The group’s for-profit activities began with the campus in Nepal, where it started a college in collaboration with the Nepal government in 1994. The invitation from the Malaysian government came in 1997, after Indian laws capped the number of foreign students allowed at its medical colleges at 15%. Now, a fifth of all Malaysian doctors are Manipal alumni. 

By 2004, PEs seemed interested in the business. “MaGE has a fine blend of businesses that are generating sufficient cash flows and new initiatives that are still in the investment stage,” says Parthasarathy of IDFC, which, along with Capital Group, has invested Rs.700 crore in the group till date. 

Going global

Now, MaGE wants to expand its footprint across the world at breakneck speed. In 2008, it took over the American University of Antigua (AUA) to cater to the demand for medical seats in the US (which has around 17,000 seats). AUA’s alumni can practise medicine in Canada, the US and Antigua. Besides, medical education is expensive in the US — $28,685 in public colleges and $46,899 at private colleges. In comparison, AUA’s two-semester medical programme costs approximately $30,000. 

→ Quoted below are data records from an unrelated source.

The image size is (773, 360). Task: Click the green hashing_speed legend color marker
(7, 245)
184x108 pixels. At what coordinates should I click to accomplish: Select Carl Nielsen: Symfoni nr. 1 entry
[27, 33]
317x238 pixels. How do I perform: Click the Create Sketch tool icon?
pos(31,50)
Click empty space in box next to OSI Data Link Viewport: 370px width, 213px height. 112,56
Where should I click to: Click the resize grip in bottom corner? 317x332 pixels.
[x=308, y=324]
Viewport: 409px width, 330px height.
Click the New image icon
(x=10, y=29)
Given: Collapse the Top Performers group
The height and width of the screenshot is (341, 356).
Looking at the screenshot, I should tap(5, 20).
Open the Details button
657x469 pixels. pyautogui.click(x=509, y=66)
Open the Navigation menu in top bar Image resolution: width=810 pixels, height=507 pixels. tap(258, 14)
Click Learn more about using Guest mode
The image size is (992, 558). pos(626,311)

Fanning Ranjan’s hunger for growth has been a steady stream of investors. MaGE’s Dubai campus came up in 2010 following a Rs.200 crore investment each by PremjiInvest (Azim Premji’s personal funds) and Catamaran (NR Narayana Murthy’s personal investment vehicle). Now, Ranjan plans on making the Dubai campus bigger. “It is expected to serve as the hub for UAE,” he says.

The campus is spread over 750,000 sq ft of built-up area and can accommodate over 4,000 students. The group has already spent Rs.150 crore in Dubai till now and plans to spend another Rs.100 crore over the next two to three years. Similarly, MaGE wants to  expand its facilities at Malaysia, where it already has a medical school. “We are looking at establishing the Malaysian campus as a leader in online education in the South East Asia, Africa and the Middle East,” adds Ranjan.

Primed for growth

At last count, Manipal’s valuation stood at $900 million with the promoters holding over 75% stake and strategic investors holding the rest. Though the company had plans to go public, it is now contemplating sticking to the PE route. “We would rather take the private equity route if we need more funds,” says Ranjan. Though the group has already notched up Rs.1,000 crore in debt, investors aren’t too worried. “It has a strong cash flow to service the debt,” says Parthasarathy.

While international markets will remain a focus area, MaGE is also strengthening its India business. “We will comfortably grow at 20%,” says Ranjan, whose aim is to rank Manipal among the global 500 universities of the world. “If you are an investor in the education sector with a long-term view, there is no better platform than the Manipal Group to stay invested,” quips Parthasarathy.